_YOUR ASSIGNMENT_:
The records below need to be repeated exactly, with every picture left out.
★ ★ ★ ★ ★ ★ ★
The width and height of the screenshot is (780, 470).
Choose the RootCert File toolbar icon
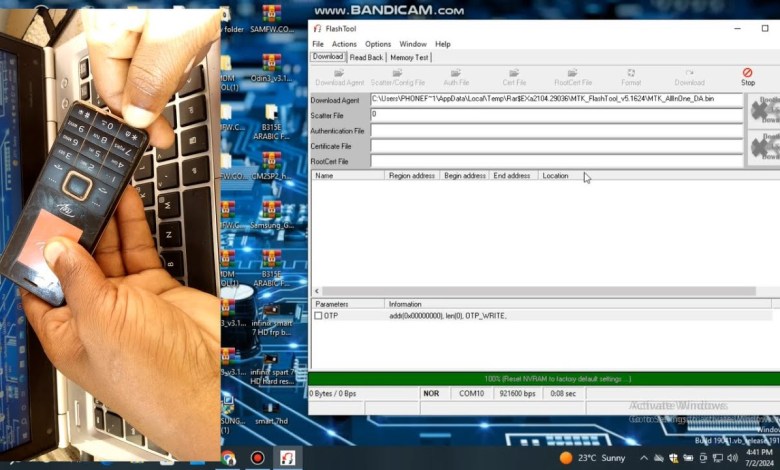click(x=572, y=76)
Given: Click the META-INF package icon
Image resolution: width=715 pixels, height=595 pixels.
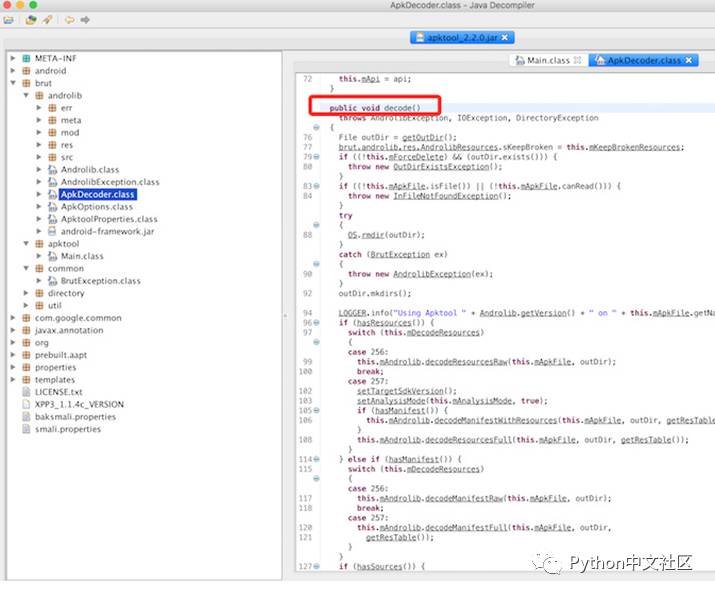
★ ★ ★ ★ ★ ★ ★
_FINISHED TASK_:
The width and height of the screenshot is (780, 470).
Choose the RootCert File toolbar icon
click(x=572, y=76)
Given: Click the META-INF package icon
Image resolution: width=715 pixels, height=595 pixels.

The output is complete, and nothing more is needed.